Ya en el estertor de aquel breve espejismo neoliberal, el
pensador humanista Silo se preguntaba: “¿Cómo ocurrirá la caída
en la otra mitad del mundo?”[1]
Esa caída está ocurriendo ahora.
La rivalidad de los contrincantes
Con signo distinto, pero con herramientas similares, China
disputa hoy en todas las esferas la preeminencia que tuvo Estados Unidos
durante el siglo pasado. El gigante oriental aprovecha su potencia demográfica
-virtud y a la vez preocupación principal- para ascender al podio de los
indicadores socioeconómicos a nivel mundial.
Si bien su producto bruto interno sitúa a la potencia
norteamericana todavía en lo más alto de la escala, con más de 19 billones de
dólares frente a los 14.7 billones de China, el nivel de las exportaciones
de la potencia oriental ya duplica en 2021 el de los primeros.[2] De este modo,
mientras la balanza comercial del país asiático muestra un superávit de 572 mil
millones, la de su adversario occidental exhibe un aplastante déficit de casi 1
billón (en la notación en español, millón de millones).
Otro tanto sucede con la deuda, que en el caso
estadounidense asciende a un 134% del PIB (2020), mientras que la de China
comporta un 68%, a pesar de su inversión sostenida.

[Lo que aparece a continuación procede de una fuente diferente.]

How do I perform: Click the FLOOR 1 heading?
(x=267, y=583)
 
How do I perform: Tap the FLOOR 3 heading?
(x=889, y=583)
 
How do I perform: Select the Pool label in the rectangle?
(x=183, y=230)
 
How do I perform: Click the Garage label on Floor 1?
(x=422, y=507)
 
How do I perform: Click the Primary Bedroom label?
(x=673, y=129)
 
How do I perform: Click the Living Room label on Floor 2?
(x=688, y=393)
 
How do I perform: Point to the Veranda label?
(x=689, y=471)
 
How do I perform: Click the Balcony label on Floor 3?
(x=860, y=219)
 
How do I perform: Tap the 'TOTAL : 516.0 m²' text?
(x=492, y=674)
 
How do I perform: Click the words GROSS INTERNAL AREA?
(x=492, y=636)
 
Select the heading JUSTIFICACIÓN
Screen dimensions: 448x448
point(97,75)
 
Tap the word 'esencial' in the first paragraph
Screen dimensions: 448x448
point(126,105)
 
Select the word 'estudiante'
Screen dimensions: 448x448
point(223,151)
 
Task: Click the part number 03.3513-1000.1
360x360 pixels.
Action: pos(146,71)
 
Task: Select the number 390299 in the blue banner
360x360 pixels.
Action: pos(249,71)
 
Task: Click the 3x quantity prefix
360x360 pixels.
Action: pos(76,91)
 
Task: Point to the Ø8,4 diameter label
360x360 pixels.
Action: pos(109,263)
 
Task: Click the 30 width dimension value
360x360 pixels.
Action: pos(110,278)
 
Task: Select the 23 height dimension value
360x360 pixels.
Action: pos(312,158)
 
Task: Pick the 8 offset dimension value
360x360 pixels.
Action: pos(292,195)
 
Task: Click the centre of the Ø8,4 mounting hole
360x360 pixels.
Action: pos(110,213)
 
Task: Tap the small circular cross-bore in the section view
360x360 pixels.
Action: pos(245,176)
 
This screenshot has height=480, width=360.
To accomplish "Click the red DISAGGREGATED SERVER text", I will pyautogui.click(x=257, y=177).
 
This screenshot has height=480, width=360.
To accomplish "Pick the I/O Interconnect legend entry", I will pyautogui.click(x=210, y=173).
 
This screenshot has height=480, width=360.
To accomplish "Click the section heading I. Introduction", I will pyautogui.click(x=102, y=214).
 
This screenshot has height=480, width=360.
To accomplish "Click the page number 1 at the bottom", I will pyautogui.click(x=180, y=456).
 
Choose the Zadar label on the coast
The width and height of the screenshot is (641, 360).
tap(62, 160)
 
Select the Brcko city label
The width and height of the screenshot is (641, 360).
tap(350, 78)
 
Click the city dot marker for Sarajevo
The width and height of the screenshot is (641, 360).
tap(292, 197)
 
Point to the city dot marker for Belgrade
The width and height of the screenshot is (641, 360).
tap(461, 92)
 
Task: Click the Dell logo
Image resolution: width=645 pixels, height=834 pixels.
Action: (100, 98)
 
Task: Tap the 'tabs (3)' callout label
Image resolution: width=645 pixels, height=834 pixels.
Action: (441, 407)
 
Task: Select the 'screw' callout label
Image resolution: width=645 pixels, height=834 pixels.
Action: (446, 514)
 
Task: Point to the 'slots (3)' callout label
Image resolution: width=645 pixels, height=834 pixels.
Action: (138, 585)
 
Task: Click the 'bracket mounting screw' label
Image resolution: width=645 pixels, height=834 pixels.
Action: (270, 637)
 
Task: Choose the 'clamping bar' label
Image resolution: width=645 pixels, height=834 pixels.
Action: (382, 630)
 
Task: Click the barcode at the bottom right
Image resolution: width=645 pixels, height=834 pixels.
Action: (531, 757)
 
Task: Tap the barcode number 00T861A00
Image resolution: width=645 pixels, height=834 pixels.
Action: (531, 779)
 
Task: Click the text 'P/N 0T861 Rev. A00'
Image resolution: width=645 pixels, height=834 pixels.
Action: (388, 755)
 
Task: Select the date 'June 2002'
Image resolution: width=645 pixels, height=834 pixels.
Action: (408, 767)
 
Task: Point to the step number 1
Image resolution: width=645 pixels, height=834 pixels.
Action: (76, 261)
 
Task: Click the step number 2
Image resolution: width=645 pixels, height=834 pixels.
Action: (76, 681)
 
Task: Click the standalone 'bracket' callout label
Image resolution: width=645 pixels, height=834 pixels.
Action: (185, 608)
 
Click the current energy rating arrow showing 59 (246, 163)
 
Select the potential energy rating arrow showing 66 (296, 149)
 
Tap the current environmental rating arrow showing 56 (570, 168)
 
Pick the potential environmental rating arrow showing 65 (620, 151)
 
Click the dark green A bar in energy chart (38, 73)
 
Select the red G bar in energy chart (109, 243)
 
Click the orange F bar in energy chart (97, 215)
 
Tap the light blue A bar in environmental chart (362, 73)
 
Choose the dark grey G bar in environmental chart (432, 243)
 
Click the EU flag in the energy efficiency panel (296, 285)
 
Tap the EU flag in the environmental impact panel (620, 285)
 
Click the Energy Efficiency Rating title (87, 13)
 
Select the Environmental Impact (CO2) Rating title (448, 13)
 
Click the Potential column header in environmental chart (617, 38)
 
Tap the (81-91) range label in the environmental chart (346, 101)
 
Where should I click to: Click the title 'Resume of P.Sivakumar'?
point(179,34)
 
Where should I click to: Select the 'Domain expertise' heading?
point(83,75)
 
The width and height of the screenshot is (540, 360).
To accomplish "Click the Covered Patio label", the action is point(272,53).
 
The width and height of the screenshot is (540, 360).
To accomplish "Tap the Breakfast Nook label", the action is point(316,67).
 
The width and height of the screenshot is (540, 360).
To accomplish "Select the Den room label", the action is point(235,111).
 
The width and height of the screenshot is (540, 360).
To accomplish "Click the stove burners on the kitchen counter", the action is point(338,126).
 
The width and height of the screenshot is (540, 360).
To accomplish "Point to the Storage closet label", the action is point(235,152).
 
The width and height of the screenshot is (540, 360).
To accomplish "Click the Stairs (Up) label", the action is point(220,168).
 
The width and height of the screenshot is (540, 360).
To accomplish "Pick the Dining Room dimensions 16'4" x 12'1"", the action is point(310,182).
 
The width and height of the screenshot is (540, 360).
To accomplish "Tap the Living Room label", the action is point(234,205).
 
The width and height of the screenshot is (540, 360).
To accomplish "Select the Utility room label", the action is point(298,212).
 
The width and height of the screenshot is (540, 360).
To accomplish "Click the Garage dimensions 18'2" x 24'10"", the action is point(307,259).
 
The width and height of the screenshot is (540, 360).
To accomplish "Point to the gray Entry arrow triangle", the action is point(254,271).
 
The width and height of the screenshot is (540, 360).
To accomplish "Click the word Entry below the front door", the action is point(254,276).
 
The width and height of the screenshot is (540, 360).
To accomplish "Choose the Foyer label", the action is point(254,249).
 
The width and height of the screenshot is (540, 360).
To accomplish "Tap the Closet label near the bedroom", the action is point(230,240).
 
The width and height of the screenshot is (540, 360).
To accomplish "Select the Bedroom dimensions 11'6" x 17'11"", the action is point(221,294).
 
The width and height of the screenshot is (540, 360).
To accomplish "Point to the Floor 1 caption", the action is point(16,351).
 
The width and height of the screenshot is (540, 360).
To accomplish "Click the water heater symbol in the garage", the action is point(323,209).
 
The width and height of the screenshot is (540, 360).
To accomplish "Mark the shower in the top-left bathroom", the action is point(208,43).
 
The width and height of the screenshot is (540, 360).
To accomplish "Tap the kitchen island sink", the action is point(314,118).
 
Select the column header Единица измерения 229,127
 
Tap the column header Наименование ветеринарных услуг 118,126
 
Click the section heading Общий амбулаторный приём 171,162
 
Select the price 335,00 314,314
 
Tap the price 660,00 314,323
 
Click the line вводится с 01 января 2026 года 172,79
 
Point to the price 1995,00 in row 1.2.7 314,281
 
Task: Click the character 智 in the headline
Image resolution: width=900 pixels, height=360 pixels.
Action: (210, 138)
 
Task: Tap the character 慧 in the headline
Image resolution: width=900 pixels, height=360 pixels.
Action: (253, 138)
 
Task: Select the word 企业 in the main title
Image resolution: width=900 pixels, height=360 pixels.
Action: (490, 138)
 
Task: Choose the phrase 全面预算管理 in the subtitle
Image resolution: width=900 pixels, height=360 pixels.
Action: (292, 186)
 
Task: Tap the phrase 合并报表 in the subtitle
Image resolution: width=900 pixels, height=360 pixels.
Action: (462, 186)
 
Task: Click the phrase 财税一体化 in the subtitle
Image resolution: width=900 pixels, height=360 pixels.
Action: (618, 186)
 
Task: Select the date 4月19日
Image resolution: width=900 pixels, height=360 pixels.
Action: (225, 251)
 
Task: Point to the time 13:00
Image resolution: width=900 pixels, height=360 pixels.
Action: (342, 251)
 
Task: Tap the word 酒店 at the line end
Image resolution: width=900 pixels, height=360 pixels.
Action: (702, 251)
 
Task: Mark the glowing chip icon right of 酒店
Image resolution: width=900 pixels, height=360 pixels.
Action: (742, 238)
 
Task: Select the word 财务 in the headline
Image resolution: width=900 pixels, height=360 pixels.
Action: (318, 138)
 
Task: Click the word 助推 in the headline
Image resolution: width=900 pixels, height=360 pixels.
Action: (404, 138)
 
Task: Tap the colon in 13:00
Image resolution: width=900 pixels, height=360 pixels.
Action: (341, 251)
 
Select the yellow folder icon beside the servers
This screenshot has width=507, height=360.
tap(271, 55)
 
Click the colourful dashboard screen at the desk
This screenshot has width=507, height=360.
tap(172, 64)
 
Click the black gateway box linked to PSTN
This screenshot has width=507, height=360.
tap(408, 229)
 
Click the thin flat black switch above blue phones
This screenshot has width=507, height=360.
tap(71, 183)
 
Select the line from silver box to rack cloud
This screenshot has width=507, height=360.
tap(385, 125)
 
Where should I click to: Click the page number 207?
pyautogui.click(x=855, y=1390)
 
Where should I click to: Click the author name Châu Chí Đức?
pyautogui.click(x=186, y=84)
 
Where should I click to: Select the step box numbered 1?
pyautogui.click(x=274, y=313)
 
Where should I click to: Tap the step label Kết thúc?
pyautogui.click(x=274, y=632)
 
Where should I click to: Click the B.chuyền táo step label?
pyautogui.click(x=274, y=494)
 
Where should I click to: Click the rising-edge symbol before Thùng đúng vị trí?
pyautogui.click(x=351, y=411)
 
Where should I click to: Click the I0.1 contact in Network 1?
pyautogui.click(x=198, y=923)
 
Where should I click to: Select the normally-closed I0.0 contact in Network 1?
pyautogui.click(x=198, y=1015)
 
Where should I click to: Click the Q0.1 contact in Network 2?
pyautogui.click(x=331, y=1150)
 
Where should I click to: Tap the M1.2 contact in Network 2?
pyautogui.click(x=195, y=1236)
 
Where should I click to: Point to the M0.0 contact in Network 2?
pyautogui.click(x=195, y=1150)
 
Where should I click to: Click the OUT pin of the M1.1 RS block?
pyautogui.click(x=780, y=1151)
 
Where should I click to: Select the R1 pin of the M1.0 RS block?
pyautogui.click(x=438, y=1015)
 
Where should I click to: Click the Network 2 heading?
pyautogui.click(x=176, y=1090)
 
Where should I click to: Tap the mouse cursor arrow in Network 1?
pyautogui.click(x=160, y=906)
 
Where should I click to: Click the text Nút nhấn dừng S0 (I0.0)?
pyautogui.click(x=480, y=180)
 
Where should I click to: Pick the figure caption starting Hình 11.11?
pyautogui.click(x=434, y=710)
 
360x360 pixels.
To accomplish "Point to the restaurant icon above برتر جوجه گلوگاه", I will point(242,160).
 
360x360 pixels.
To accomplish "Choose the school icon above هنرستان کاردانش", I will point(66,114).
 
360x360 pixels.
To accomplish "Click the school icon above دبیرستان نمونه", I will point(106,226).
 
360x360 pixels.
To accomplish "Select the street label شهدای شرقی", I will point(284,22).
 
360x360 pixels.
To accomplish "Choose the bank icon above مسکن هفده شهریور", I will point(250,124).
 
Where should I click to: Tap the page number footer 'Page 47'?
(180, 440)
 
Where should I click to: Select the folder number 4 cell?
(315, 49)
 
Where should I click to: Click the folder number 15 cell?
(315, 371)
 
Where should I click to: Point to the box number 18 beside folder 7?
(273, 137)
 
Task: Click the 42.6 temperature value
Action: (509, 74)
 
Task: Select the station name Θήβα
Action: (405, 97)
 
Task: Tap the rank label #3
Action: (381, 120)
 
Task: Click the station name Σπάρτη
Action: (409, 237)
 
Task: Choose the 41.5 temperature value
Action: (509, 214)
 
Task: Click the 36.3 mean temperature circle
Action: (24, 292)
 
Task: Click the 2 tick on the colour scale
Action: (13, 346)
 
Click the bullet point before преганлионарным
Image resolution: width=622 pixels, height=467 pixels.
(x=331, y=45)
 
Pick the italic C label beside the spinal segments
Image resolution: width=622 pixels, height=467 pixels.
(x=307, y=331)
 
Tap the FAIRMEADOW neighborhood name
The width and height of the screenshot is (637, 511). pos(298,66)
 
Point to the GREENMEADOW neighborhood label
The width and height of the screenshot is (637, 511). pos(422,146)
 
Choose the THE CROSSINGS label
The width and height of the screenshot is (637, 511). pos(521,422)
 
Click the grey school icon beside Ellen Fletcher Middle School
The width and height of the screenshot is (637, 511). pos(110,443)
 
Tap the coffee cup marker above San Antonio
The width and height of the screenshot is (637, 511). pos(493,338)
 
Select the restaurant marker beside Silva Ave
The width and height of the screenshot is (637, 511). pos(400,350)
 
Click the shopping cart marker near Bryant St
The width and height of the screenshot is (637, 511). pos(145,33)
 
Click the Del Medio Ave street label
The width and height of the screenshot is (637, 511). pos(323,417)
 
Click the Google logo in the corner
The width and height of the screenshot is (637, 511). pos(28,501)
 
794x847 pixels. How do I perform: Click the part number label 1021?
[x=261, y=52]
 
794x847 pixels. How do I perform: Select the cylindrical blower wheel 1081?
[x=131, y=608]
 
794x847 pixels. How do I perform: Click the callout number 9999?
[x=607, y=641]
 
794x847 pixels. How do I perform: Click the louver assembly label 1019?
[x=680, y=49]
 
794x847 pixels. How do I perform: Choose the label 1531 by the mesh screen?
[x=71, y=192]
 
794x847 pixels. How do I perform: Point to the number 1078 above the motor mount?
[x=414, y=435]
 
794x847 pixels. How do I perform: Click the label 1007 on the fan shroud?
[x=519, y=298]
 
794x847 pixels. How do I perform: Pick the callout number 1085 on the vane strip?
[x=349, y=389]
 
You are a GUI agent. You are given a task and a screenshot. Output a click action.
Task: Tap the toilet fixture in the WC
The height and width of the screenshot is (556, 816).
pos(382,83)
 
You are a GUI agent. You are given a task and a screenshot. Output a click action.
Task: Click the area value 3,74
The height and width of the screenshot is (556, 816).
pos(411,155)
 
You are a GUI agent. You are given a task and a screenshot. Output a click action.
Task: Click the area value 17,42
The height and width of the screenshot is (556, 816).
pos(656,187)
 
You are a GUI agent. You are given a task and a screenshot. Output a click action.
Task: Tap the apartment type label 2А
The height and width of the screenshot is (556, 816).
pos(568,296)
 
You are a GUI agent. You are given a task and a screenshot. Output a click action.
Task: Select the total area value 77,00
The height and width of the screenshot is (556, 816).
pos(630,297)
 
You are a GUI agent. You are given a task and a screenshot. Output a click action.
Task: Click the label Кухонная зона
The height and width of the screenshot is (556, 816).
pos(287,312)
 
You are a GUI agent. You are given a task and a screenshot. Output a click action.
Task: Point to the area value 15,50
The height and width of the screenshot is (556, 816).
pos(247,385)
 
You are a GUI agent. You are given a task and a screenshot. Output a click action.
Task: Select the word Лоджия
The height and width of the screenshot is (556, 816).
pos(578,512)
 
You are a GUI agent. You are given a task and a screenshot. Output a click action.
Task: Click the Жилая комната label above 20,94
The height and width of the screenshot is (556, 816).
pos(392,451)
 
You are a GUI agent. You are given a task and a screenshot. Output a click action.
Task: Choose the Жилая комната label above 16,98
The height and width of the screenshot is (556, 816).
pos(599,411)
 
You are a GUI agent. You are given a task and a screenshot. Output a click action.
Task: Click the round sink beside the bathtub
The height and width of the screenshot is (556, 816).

Significativo es también el avance chino en la
producción energética. A pesar de la elevación en su consumo general (un 50%
más que el de EEUU), China exporta en este rubro el doble e importa más de 10
veces menos.[3]
Más allá de las cifras económicas, es imponente el
avance chino en el aspecto de la mejora socioeconómica de su población. Según
los datos del sitio consultado, el riesgo de ser pobre en aquel país ha
descendido desde el año 2000 de un 50 a un 0%. Mientras tanto, en EEUU ese
porcentaje ha oscilado en los últimos veinte años entre un 11 y un 15% de la
población. Es decir que, con una población cuatro veces menor, más de un
estadounidense de cada diez se encuentra con severas dificultades en su
supervivencia, lo que es una muestra evidente de decadencia sistémica.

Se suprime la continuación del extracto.